→ PROVIDED TEXT
★ ★ ★

Chargebacks are an expensive nuisance for merchants. On average, merchant chargeback costs are 2.5X the transaction cost. These figures alone are enough to drive merchants to implement steps towards chargeback prevention, but they are not a true representation of what a chargeback costs your business.



Aside from direct costs, including transaction amount, chargeback fees, and operational costs, some difficult to quantify indirect costs can have lasting effects and should be factored in when calculating the true cost of merchant chargebacks.


Direct costs


The main goal of a business is to make a profit. As such, merchants quickly pick up on chargeback costs that differently impact their bottom-line.

  • Lost revenue

At its core, a chargeback is returning payment to a cardholder from a merchant. This directly translates into lost revenue. Merchants can decide to fight the chargeback if they think it’s illegitimate. If they manage to prove this, they’ll recover their lost revenue.  

  • Value of lost merchandise

Whether in cases of true fraud or friendly fraud, the actual recipient of the service or product typically does not return the purchased item after a payment dispute is opened. When the cardholder wins the chargeback claim, the merchant incurs both chargeback costs and loss of the  merchandise.

★ ★ ★

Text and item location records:
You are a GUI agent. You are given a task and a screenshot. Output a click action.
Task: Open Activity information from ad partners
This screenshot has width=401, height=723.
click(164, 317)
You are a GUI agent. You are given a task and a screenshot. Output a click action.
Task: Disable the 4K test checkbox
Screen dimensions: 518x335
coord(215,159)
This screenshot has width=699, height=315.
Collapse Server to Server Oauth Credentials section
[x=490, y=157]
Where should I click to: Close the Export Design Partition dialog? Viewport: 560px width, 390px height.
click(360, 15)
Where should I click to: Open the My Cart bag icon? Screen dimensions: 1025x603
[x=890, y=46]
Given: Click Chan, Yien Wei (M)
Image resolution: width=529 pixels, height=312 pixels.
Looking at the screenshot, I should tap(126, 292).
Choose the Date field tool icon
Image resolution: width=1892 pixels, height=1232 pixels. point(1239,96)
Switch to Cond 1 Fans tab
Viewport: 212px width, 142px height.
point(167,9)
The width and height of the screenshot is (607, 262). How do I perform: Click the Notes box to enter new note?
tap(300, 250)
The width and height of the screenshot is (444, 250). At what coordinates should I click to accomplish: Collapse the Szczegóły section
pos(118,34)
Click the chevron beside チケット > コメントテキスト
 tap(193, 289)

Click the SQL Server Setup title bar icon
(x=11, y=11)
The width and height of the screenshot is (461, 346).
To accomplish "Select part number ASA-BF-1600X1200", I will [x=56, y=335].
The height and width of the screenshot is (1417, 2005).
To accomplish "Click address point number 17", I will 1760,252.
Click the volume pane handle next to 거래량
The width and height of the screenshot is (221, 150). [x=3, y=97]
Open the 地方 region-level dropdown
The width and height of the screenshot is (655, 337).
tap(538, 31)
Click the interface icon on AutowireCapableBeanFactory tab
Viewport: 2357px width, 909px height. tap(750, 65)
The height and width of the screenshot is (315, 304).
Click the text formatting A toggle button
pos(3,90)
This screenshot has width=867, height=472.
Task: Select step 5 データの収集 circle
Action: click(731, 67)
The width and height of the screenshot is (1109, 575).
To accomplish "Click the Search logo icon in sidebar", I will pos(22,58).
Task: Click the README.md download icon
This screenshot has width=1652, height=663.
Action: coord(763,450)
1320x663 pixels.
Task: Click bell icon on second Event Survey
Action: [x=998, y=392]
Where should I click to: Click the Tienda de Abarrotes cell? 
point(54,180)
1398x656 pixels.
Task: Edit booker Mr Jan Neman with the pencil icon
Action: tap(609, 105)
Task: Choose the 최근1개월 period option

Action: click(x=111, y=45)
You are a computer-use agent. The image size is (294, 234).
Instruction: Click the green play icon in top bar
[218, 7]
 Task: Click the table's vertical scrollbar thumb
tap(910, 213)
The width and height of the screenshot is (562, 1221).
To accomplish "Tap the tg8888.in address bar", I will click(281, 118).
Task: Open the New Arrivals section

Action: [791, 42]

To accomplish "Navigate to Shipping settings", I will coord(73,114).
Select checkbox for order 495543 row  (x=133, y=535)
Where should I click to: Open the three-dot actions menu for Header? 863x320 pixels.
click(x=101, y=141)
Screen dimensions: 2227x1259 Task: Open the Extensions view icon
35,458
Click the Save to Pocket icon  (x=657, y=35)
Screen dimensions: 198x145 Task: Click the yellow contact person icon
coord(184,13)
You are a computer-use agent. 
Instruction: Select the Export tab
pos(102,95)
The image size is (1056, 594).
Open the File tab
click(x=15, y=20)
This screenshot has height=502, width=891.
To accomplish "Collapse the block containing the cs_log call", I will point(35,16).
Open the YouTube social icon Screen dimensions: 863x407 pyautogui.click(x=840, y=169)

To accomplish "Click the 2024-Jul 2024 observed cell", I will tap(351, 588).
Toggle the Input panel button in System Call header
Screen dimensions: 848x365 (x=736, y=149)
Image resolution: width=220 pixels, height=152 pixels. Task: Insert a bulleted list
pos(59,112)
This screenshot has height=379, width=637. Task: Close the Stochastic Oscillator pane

★ ★ ★

→ WRITTEN REQUEST 1
Decide whether each statement agrees with the text on chargeback costs, answering yes or no and quoting the words of the text that settle it: (a) On average, merchant chargeback costs are 2.5X the transaction cost. (b) A merchant who proves a chargeback illegitimate still cannot recover the lost revenue. (c) After a payment dispute is opened, the recipient of the product usually returns the purchased item.
→ WRITTEN REQUEST 2
Retype the records from their first line up to and including the line with "(x=11, y=11)".
The text and the records were taken from unrelated sources.

→ EXERCISE ANSWER 1
(a) Yes: "On average, merchant chargeback costs are 2.5X the transaction cost."
(b) No: "If they manage to prove this, they’ll recover their lost revenue."
(c) No: "the actual recipient of the service or product typically does not return the purchased item after a payment dispute is opened"

→ EXERCISE ANSWER 2
You are a GUI agent. You are given a task and a screenshot. Output a click action.
Task: Open Activity information from ad partners
This screenshot has width=401, height=723.
click(164, 317)
You are a GUI agent. You are given a task and a screenshot. Output a click action.
Task: Disable the 4K test checkbox
Screen dimensions: 518x335
coord(215,159)
This screenshot has width=699, height=315.
Collapse Server to Server Oauth Credentials section
[x=490, y=157]
Where should I click to: Close the Export Design Partition dialog? Viewport: 560px width, 390px height.
click(360, 15)
Where should I click to: Open the My Cart bag icon? Screen dimensions: 1025x603
[x=890, y=46]
Given: Click Chan, Yien Wei (M)
Image resolution: width=529 pixels, height=312 pixels.
Looking at the screenshot, I should tap(126, 292).
Choose the Date field tool icon
Image resolution: width=1892 pixels, height=1232 pixels. point(1239,96)
Switch to Cond 1 Fans tab
Viewport: 212px width, 142px height.
point(167,9)
The width and height of the screenshot is (607, 262). How do I perform: Click the Notes box to enter new note?
tap(300, 250)
The width and height of the screenshot is (444, 250). At what coordinates should I click to accomplish: Collapse the Szczegóły section
pos(118,34)
Click the chevron beside チケット > コメントテキスト
 tap(193, 289)

Click the SQL Server Setup title bar icon
(x=11, y=11)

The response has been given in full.